More tragic still, a lot of people seem to share this man's rage – or at least revel in his suffering. Carroll and Vanessa Burns used the video to augment their page of honeymoon photos. Tyson N. Trebesch, a man who says he likes to “fuss about with computers and parts and software” and does not like “polyester pants, liver, or men who dress up as women,” features the clip on his page, too, claiming that it accurately expresses how he feels about computers. The movie even translates well: Interpretations exist in French, German and Spanish, and Froystein Hustadnes of Austefjorden, Norway, couldn't resist offering “ein traudig dag!” on his Web site for the catharic pleasure of his countrymen.

“First you smile, then you analyze,” writes French programmer Benoit Rigaut on his page devoted to the international badday.mpg craze. “At least I did. And I checked every frame of this little drama trying to understand.” Why, for instance, does the man attack the cheap parts of the machine and not the computer case itself, where the source of his troubles are housed? And wait – what's that about 20 seconds in – does he shoot a look at the camera? His prairie-dogging compatriot notwithstanding, could this man have been faking? (Rigaut zoomed in, and found that the man not only looks at the camera, but smirks.) What's more, were the video a true secret spy recording, it probably would be silent, since recording sound requires the consent of both parties in most states, including California. (Wacky as it sounds, recording images does not.) Is it possible that the video is, as one of my co-workers put it, “not a real snuff film”?

As it turns out, several sleuths before Rigaut and me traced the video back to its origins, at Loronix Information Systems in Durango, Colorado. The angry man is the eminently affable shipping manager, Vinny Licciardi, who performed in a number of short videos to demonstrate the Loronix “digital video recording system,” an extra-sharp corporate spy cam. “It was an example of a clip you might bring up,” Licciardi told me over the phone from what I hope are more plush surroundings at Loronix.

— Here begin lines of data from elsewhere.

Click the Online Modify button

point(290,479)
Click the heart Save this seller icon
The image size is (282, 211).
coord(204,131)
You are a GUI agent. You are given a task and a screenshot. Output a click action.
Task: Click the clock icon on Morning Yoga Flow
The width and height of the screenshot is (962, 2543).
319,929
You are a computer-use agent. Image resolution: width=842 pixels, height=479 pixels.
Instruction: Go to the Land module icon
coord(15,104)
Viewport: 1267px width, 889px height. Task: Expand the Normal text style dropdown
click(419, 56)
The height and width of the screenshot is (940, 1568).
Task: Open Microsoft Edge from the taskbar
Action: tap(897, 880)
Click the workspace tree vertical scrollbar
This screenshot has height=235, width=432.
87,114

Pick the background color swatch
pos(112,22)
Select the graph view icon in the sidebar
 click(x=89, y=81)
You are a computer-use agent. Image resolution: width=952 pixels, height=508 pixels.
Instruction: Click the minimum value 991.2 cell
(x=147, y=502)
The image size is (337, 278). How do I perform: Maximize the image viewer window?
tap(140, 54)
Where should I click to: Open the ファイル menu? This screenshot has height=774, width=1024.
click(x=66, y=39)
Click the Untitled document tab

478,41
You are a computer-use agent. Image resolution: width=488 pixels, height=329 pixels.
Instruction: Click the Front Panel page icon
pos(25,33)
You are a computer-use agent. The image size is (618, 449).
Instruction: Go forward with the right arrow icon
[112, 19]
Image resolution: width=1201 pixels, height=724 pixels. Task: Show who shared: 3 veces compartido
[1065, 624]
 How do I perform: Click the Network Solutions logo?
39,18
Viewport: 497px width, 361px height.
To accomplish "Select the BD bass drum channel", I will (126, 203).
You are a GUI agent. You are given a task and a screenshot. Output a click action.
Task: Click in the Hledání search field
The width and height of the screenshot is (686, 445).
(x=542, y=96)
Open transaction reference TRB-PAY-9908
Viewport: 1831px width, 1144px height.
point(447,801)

“You mean an example of an employee vandalizing equipment?”

“Right! I'm willing to bet that's happened in quite a few places.”

The clip was initially distributed on a promotional CD, and Licciardi found out it was making the e-mail rounds this month when the original five-megabyte video (someone has since shrunk it down to a 416 KB file) made its way back to Loronix. “We started having problems with our system because it was getting passed around the office so much,” he says. “I'm sure I was inadvertently responsible for crashing a number of computers out there.”

Rigaut (https://wwwcn.cern.ch/~rigaut/badday.html) considers the video a visual urban myth, a story that goes into circulation shorn of its context. But it also belongs to a genre of filmmaking, like the ephemeral footage from the '50s archived by film historian Rick Prelinger (https://www.schoolofvisualarts.edu/graduate/mfadesign/faculty/prelinger.html) – driver's training films, duck-and-cover advisories and home economics demonstrations, developed as propaganda and preserved as evidence of an era's mindset. Loronix staged Licciardi's bad day to demonstrate the possibilities of employee vandalism, and ended up demonstrating why employees vandalize.

“It felt pretty good,” admits Licciardi, who captured the worker's rage with such convincing physical poetry. Less analytical about the whole deal, he hopes it might resuscitate the acting career he left behind in his native Boston. “Now, you're in L.A.,” he muses. “You might want to let anybody know that if they want to use me for a commercial, I'm available.”